ATENCIÓN: en este relato se tratan temas adultos que, claramente, son perniciosos para la sociedad en general (mujeres y niños en concreto) y constituyen delito. En ningún momento los apruebo ni defiendo. Dichos temas son: obsesión, acoso, pederastia, necrofilia, sexo explícito. Como la autora os pido que, si sois sensibles a estos temas, no sigáis leyendo.

Deseo.

Todos los días la veía cruzar por el paso de cebra, a la altura del semáforo de la calle Olmos. Sin duda, iba hacia el instituto que se encontraba un poco más arriba, ataviada con una falda que dejaba ver sus rodillas cuando corría y una bolsa de estudiante colgada al hombro derecho.

La veía desde que era una niña adorable con dos coletitas de cabello azabache, que acudía al colegio de la mano de su padre. Ahora ya era una mujercita de 14 años y él solo podía aguardar a que la falda se le levantase un poco para verle las rodillas o, si tenía la suerte de que soplase la brisa, igual algo más. Desde que la descubrió por casualidad, mirando en el momento exacto por el ventanal de aquella cafetería que se encontraba en el lugar exacto, nunca faltó a su desayuno diario en la misma mesa y a la misma hora, aguardando verla.

Poco a poco, año tras año, se fue gestando en su interior un sentimiento de una grandiosa fortaleza, capaz de arrasar con su cordura, su ética y su decoro.
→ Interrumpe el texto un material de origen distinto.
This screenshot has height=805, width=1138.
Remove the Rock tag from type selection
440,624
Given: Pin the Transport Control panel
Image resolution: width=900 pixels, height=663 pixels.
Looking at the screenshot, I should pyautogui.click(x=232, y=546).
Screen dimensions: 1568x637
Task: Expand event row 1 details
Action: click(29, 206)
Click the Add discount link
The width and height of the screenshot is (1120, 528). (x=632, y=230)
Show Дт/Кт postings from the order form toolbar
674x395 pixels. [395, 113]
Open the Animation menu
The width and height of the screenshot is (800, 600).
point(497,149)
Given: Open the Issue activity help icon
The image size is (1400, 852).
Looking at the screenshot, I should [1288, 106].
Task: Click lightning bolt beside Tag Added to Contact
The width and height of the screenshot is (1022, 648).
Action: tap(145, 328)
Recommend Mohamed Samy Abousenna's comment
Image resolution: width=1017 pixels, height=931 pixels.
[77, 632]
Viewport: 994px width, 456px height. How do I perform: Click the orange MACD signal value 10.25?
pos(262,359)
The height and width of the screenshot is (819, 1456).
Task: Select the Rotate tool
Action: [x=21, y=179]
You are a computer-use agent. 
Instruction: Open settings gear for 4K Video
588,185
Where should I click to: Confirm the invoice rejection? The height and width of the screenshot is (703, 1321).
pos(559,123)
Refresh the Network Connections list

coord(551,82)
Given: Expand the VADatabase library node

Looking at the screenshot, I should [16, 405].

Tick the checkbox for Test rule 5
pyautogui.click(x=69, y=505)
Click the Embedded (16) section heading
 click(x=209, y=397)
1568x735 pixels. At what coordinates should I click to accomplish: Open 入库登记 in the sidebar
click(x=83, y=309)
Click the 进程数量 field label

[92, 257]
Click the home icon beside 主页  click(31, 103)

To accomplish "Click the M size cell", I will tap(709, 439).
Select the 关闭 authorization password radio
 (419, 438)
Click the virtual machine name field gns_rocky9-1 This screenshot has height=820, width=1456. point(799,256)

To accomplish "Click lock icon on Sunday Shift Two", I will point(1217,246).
Él era un hombre de 45 años, soltero, atrapado en un trabajo que aborrecía. Solo ese momento del desayuno llenaba su vida. La absorbía con la mirada, para poder recordar cada detalle después, sobre su cama, en la oscuridad de la noche, y así poder dar rienda suelta a su imaginación. Él la deseaba desde que era una niña, mientras ella, ajena a esta realidad, ni tan siquiera se sabía observada diariamente. Ese hecho lo excitaba sobremanera, como solo un voyeur podría sentir. No obstante, él no lo era. Por lo menos, no del todo. Anhelaba poder besarla y recorrer sus piernas bajo su uniforme escolar con sus propias manos. Sin embargo, no sabía cómo conseguirlo. Tenía claro que la asustaría si se presentaba frente a ella. No era insensible a la diferencia de edad y temía que algún policía o vecino lo acusase de pederastia. Si eso llegara a suceder, nunca volvería a verla, y ese sería el peor castigo que jamás alguien podría imponerle. Por ende, se contentaba con observarla durante unos segundos cruzar la calle y disfrutar de sus fantasías, por frustrante que fuese saber que nunca habría nada más.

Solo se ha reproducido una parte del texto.